Dr. Phil on economy: what the evidence says · JRE #2105
SUBJECT: ECONOMY
Not a true/false call. Every claim is logged with its sources; read the exhibits below.
And then they spent $5.5 trillion counting stimulus checks, unemployment, extended unemployment benefits, $4.4 trillion of which went into savings and checkings account, which means they didn't need it.

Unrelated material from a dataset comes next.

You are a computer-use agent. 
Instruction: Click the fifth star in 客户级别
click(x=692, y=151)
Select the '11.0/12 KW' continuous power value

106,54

What the evidence says 01 / RECORD
Total federal COVID-19 relief spending is commonly put at roughly $4.6-5.2 trillion across the CARES Act and later relief laws, so Dr. Phil's $5.5 trillion figure is in a plausible general range, though on the high end. His second figure is not supported: the Federal Reserve estimates U.S. households accumulated a peak of about $2.3 trillion in "excess" savings (savings above pre-pandemic trends) by mid-2021, roughly half of the $4.4 trillion Dr. Phil cites, and by late 2022 households had already drawn down about a quarter of that amount. Excess savings is also not evidence the money "wasn't needed": the Fed and other researchers note this savings buffer, especially among lower-income households, was frequently used to pay down debt, cover ongoing expenses, or smooth consumption during an unprecedented income and spending shock, not left idle because the aid was unnecessary. Overall, the claim conflates a mischaracterized savings figure with a conclusion about need that the underlying research does not support.